Amazon Updates Dash Carts as Self-Service Gets a Facelift

At the start of the pandemic, grocers could stay ahead of consumers’ self-service expectations by having a self-checkout kiosk. Today, however, the emergence of new technologies and the popularization of checkout methods that used to be on the fringe have upped the ante. Now, grocers need not only to put control of the shopping journey in the hands of consumers but also to make the experience as frictionless as possible.

On Monday (July 11), Amazon announced an update to its Dash Cart smart shopping carts that includes doubling the carts’ capacity and allowing for parking lot unloading. The new cart will soon go live at the Whole Foods Market store in Westford, Massachusetts, with “a few additional” Whole Foods locations and “many” Amazon Fresh stores across the country to follow.

Related news: Amazon Dash Cart Lets Grocery Shoppers Skip Checkout

In addition to other hardware changes to the technology, the new cart includes images of fresh produce and other products on the display screen and more accurate geo-locating features to show information and promotional offers related to nearby items.

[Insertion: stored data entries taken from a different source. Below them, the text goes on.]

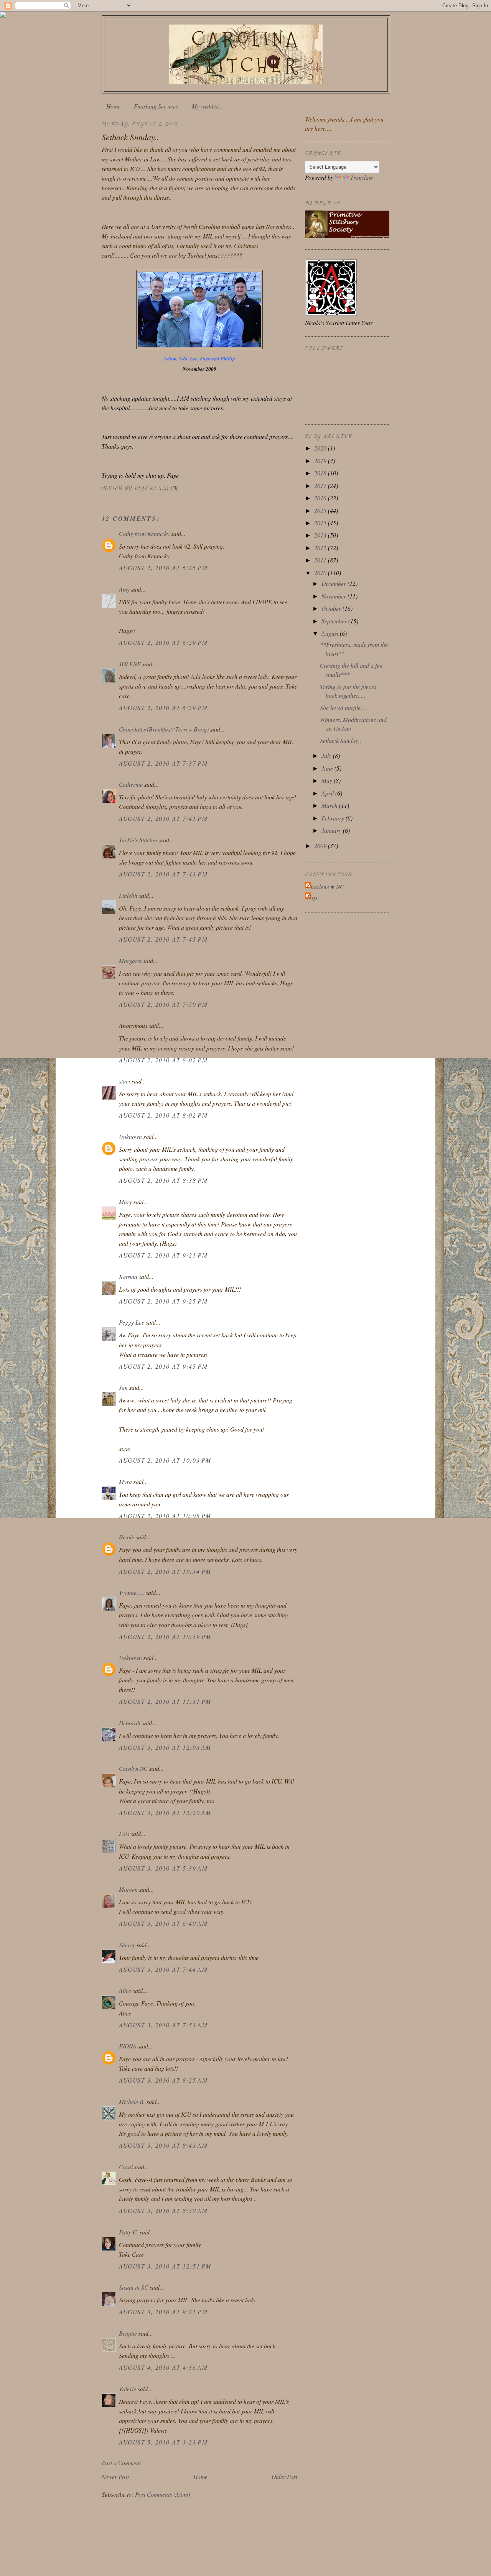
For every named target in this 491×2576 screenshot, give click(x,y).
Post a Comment (121, 2463)
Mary (125, 1202)
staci (124, 1081)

“As many of our customers return to their in-store grocery shopping routines, it’s exciting to introduce new and unique ways for them to shop our stores,” Leandro Balbinot, chief technology officer for Whole Foods Market, said in a statement. “We’re thrilled that the newest version of Dash Cart will debut in our Westford store and can’t wait to hear the feedback from our customers there.”

Smart carts can unlock various helpful data points for grocers about how consumers move through stores and interact with items. In fact, Amazon is already monetizing these insights. In late June, the company announced the launch of its new Store Analytics service, selling data to brands from its Just Walk Out frictionless checkout and its Dash Carts about “how their products are discovered, considered and purchased.”

“This is what the next generation of the in-store journey should look like,” Raz Golan, CEO and co-founder of grocery store technology developer Shopic, told PYMNTS of the company’s smart cart devices in an interview last year. “All these data points are ones that we just couldn’t measure very well until today, and it opens a whole new world of data analytics.”

Related news: Smart Carts Bring Data Analytics Into Grocery Aisles

A range of leading grocers is trying out smart cart technology. In May, Albertsons Companies announced the expansion of its partnership with smart shopping cart creator Veeve to “a few dozen stores” across the United States, and Kroger has been testing out “KroGo” smart carts, created in partnership with Instacart-owned technology company Caper AI, since the start of last year.

Additionally, grocers and convenience stores worldwide have been testing out computer vision-powered frictionless checkout in the style of Amazon’s Just Walk Out, whereby consumers take items off the shelves and walk out of the store, having the items automatically charged to their accounts.

PYMNTS research from the 2021 study “Today’s Self-Service Shopping Journey: The New Retail Expectation,” created in collaboration with Toshiba, found that a third of grocery customers used self-checkout options for their most recent in-store purchases. Additionally, the report, for which PYMNTS surveyed over 2,000 U.S. consumers about their shopping behavior, also noted that two-thirds of these grocery shoppers opted for self-checkout because it was faster than checking out with a cashier. Half said they chose the option because there was no line for self-checkout.